EXERCISE REQUIREMENTS
Could you give the items again from the line with "Click the magnifying glass search icon" up to and including the last line of the items, switching "hamburger" to "three-line" and leaving everything else unchanged?

SUPPLIED DATA
<<<<

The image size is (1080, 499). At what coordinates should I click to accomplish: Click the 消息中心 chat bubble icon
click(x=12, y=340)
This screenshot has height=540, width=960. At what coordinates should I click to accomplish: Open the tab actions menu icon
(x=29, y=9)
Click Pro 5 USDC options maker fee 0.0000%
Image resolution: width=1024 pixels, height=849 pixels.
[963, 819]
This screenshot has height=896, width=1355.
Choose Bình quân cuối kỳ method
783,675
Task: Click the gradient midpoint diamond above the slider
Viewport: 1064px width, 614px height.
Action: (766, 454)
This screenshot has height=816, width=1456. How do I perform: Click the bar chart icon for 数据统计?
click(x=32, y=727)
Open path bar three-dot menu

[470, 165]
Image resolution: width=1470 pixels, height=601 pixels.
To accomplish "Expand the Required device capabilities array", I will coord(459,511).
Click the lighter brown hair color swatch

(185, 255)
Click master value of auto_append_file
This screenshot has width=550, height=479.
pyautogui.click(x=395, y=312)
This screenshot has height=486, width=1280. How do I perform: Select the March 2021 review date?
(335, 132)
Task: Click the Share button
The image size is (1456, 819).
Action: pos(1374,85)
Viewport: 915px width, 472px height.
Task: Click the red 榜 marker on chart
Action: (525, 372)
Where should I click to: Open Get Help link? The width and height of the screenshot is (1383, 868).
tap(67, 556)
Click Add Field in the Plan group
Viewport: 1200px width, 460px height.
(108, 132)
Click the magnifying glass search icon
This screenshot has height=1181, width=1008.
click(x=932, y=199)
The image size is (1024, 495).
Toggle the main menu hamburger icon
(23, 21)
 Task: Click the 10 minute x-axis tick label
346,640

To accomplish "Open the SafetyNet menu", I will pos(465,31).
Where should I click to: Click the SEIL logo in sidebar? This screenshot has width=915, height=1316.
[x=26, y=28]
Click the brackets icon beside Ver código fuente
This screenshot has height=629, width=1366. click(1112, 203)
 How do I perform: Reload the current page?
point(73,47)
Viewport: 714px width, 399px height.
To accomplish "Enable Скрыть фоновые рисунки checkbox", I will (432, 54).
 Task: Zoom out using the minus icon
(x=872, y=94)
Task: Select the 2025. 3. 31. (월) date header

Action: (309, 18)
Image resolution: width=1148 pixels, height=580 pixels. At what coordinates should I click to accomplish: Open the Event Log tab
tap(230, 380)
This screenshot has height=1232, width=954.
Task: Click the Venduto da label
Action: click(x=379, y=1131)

>>>>

WRITTEN RESPONSE
Click the magnifying glass search icon
This screenshot has height=1181, width=1008.
click(x=932, y=199)
The image size is (1024, 495).
Toggle the main menu three-line icon
(23, 21)
 Task: Click the 10 minute x-axis tick label
346,640

To accomplish "Open the SafetyNet menu", I will pos(465,31).
Where should I click to: Click the SEIL logo in sidebar? This screenshot has width=915, height=1316.
[x=26, y=28]
Click the brackets icon beside Ver código fuente
This screenshot has height=629, width=1366. click(1112, 203)
 How do I perform: Reload the current page?
point(73,47)
Viewport: 714px width, 399px height.
To accomplish "Enable Скрыть фоновые рисунки checkbox", I will (432, 54).
 Task: Zoom out using the minus icon
(x=872, y=94)
Task: Select the 2025. 3. 31. (월) date header

Action: (309, 18)
Image resolution: width=1148 pixels, height=580 pixels. At what coordinates should I click to accomplish: Open the Event Log tab
tap(230, 380)
This screenshot has height=1232, width=954.
Task: Click the Venduto da label
Action: click(x=379, y=1131)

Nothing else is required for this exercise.